Instruksi: Tuliskan secara persis bagian berita tentang Korea Utara yang dimulai dengan kata-kata "Dalam beberapa hari" dan berakhir pada "kepresidenan kedua negara.".

Petikan Teks:
Seoul, 09/6 – Korea Utara menyatakan pada Selasa bahwa pihaknya akan memutus saluran komunikasi dengan Korea Selatan sebagai langkah pertama untuk memutus kontak secara total, demikian Kantor Berita Korea Utara KCNA melaporkan.
Dalam beberapa hari ini, Korea Utara mengomel serta mengancam untuk menutup kantor penghubungan kedua negara dan proyek lainnya jika Korea Selatan tidak juga berhenti mengirimi selebaran kepada “para pembangkang Korea Selatan” di Utara.
Sejumlah pejabat tinggi Korea Utara, termasuk Kong Yo Jong–saudari Kim Jong Un, dan wakil ketua Komite Sentral Partai Buruh Korea, Kim Yong Chol, mengatakan bahwa “sikap terhadap Korea Selatan mesti diubah layaknya sikap terhadap musuh,” sebagaimana dikutip dari KCNA.
Sebagai langkah awal, mulai tengah hari ini, Korea Utara akan menutup jalur komunikasi di kantor penghubung antarnegara serta saluran komunikasi antara kantor militer dan kepresidenan kedua negara.
Pengumuman resmi itu menandai kemunduran pada relasi keduanya di tengah upaya untuk meyakinkan Korea Utara agar menghentikan program nuklir dengan “imbalan” pelonggaran sanksi internasional.

Data Sumber:
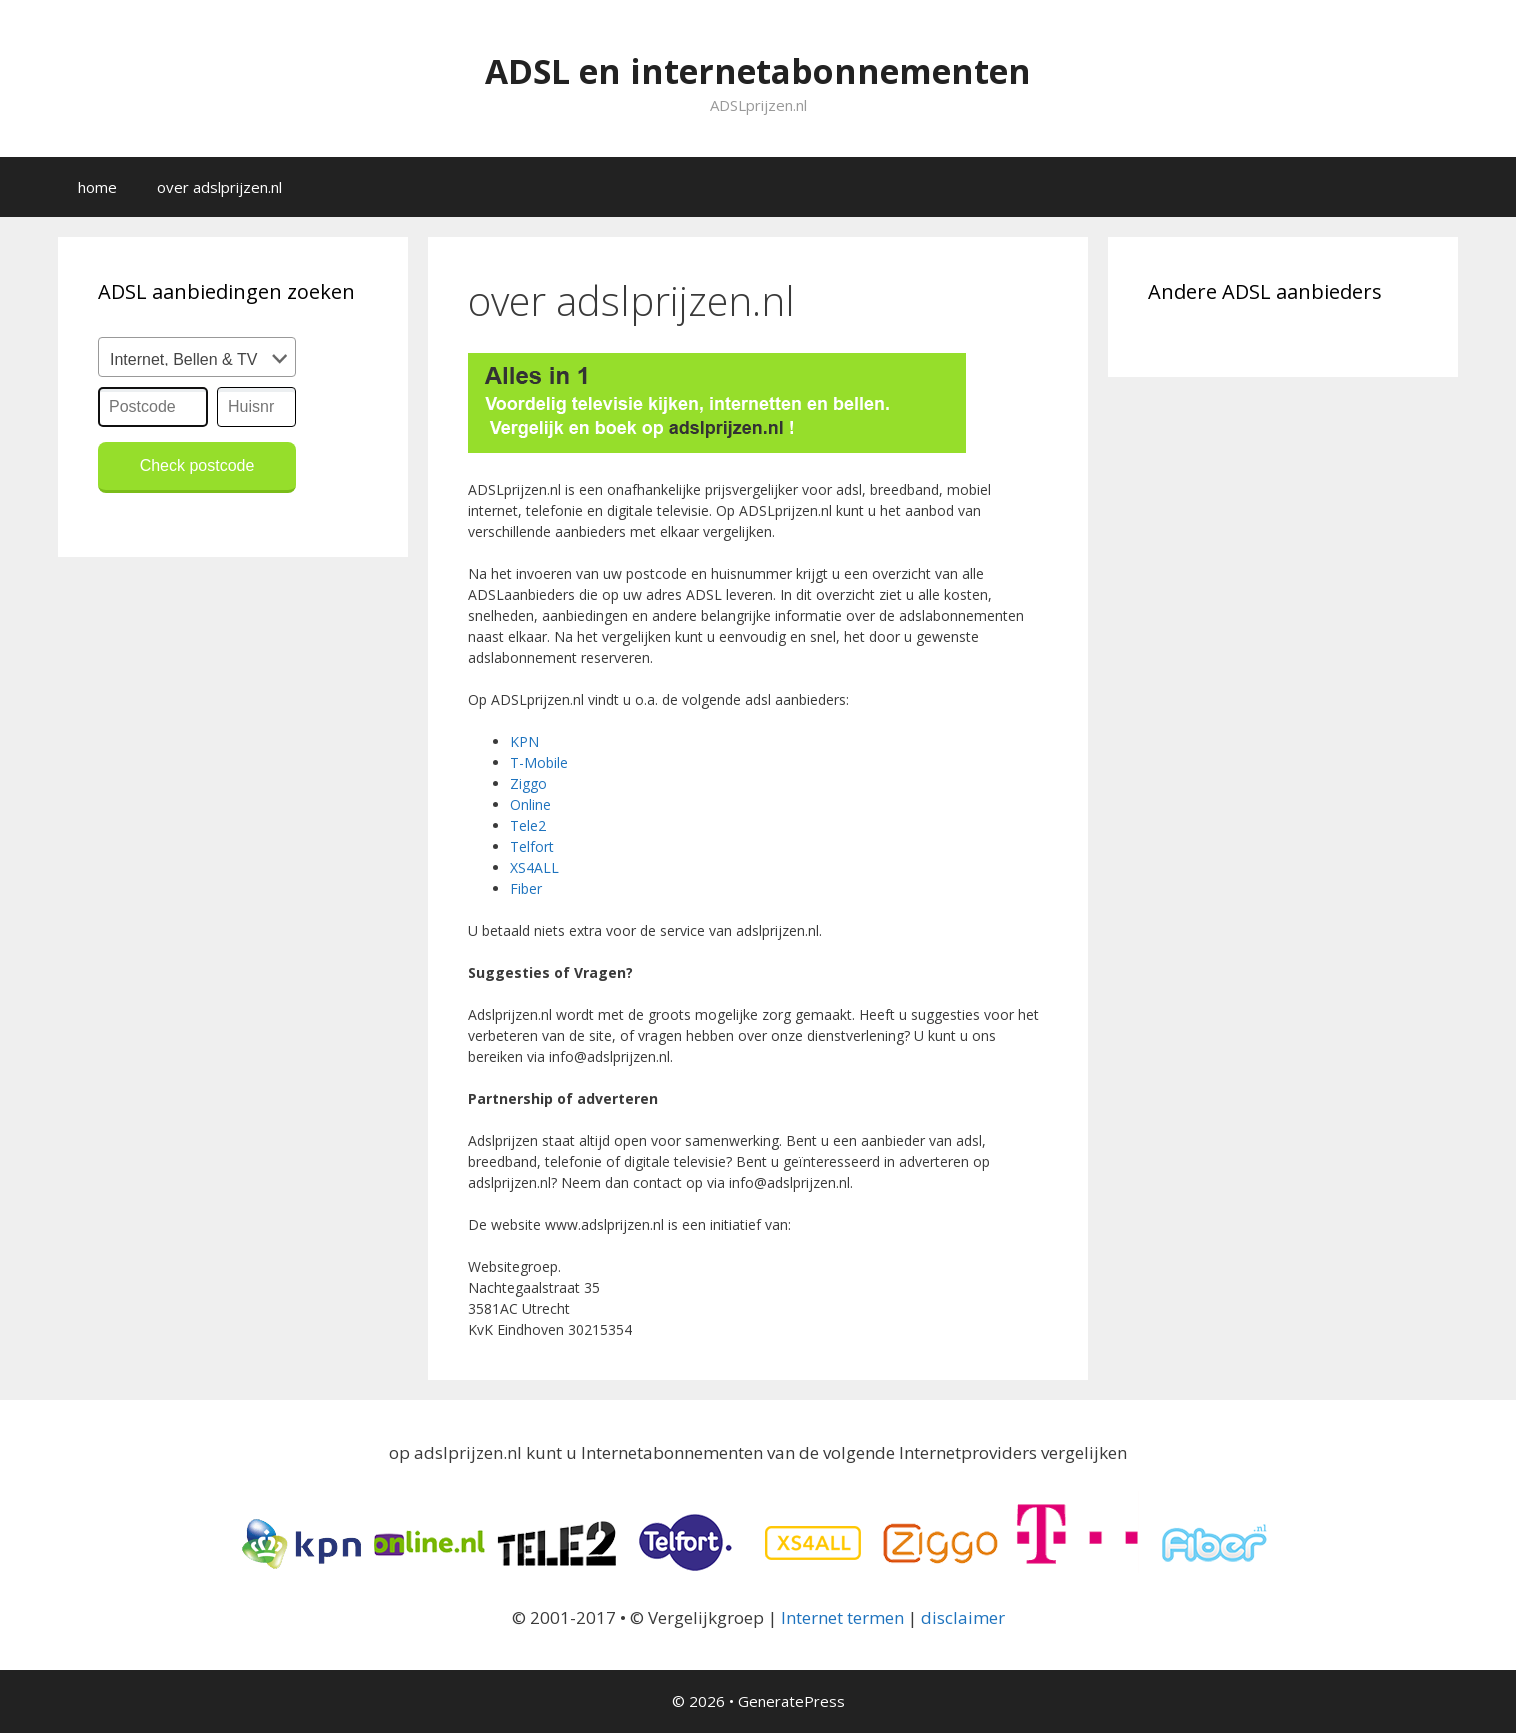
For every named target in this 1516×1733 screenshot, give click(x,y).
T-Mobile (539, 762)
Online (530, 804)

Jawaban Tugas:
Dalam beberapa hari ini, Korea Utara mengomel serta mengancam untuk menutup kantor penghubungan kedua negara dan proyek lainnya jika Korea Selatan tidak juga berhenti mengirimi selebaran kepada “para pembangkang Korea Selatan” di Utara.
Sejumlah pejabat tinggi Korea Utara, termasuk Kong Yo Jong–saudari Kim Jong Un, dan wakil ketua Komite Sentral Partai Buruh Korea, Kim Yong Chol, mengatakan bahwa “sikap terhadap Korea Selatan mesti diubah layaknya sikap terhadap musuh,” sebagaimana dikutip dari KCNA.
Sebagai langkah awal, mulai tengah hari ini, Korea Utara akan menutup jalur komunikasi di kantor penghubung antarnegara serta saluran komunikasi antara kantor militer dan kepresidenan kedua negara.